The tiny black hole resides in a Milky Way Galaxy binary system known as XTE J1650-500, named for its sky coordinates in the southern constellation Ara. NASA's Rossi X-ray Timing Explorer (RXTE) satellite discovered the system in 2001. Astronomers realized soon after J1650's discovery that it harbors a normal star and a relatively lightweight black hole. But the black hole's mass had never been measured to high precision.
Shaposhnikov and his Goddard colleague Lev Titarchuk uses a relationship between black holes and the inner part of their surrounding disks, where gas spirals inward before making the fatal plunge.
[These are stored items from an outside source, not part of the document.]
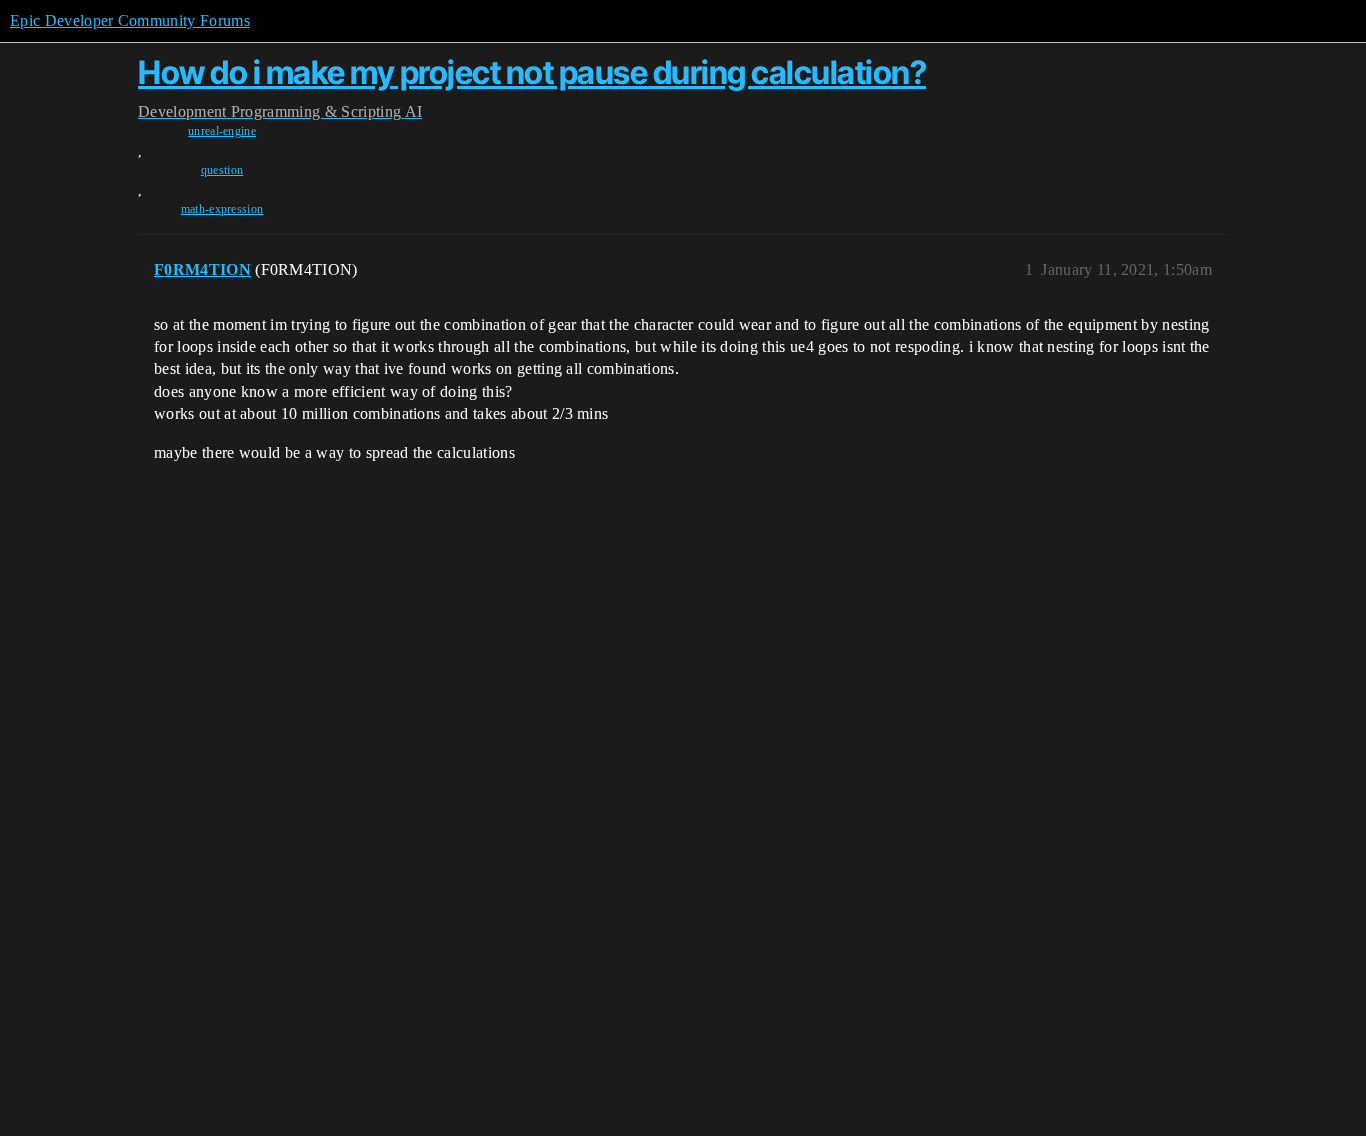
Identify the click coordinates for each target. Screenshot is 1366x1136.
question (222, 170)
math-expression (222, 209)
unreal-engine (222, 131)
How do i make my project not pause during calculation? (532, 72)
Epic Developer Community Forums (130, 20)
When the feeding frenzy reaches a moderate rate, hot gas piles up near the black hole and radiates a torrent of X-rays. The X-ray intensity varies in a pattern that repeats itself over a nearly regular interval. This signal is called a quasi-periodic oscillation, or QPO.
Astronomers have long suspected that a QPO's frequency depends on the black hole's mass.
In 1998, Titarchuk realized that the congestion zone lies close in for small black holes, so the QPO clock ticks quickly. As black holes increase in mass, the congestion zone is pushed farther out, so the QPO clock ticks slower and slower.
To measure the black hole masses, Shaposhnikov and Titarchuk use archival data from RXTE, which has made exquisitely precise measurements of QPO frequencies in at least 15 black holes.
When Shaposhnikov and Titarchuk applied their method to XTE J1650-500, they calculated a mass of 3.8 Suns, with a margin of uncertainty of only half a Sun. This value is well below the previous black hole record holder with a reliable mass measurement, GRO 1655-40, which tips the scales at about 6.3 Suns.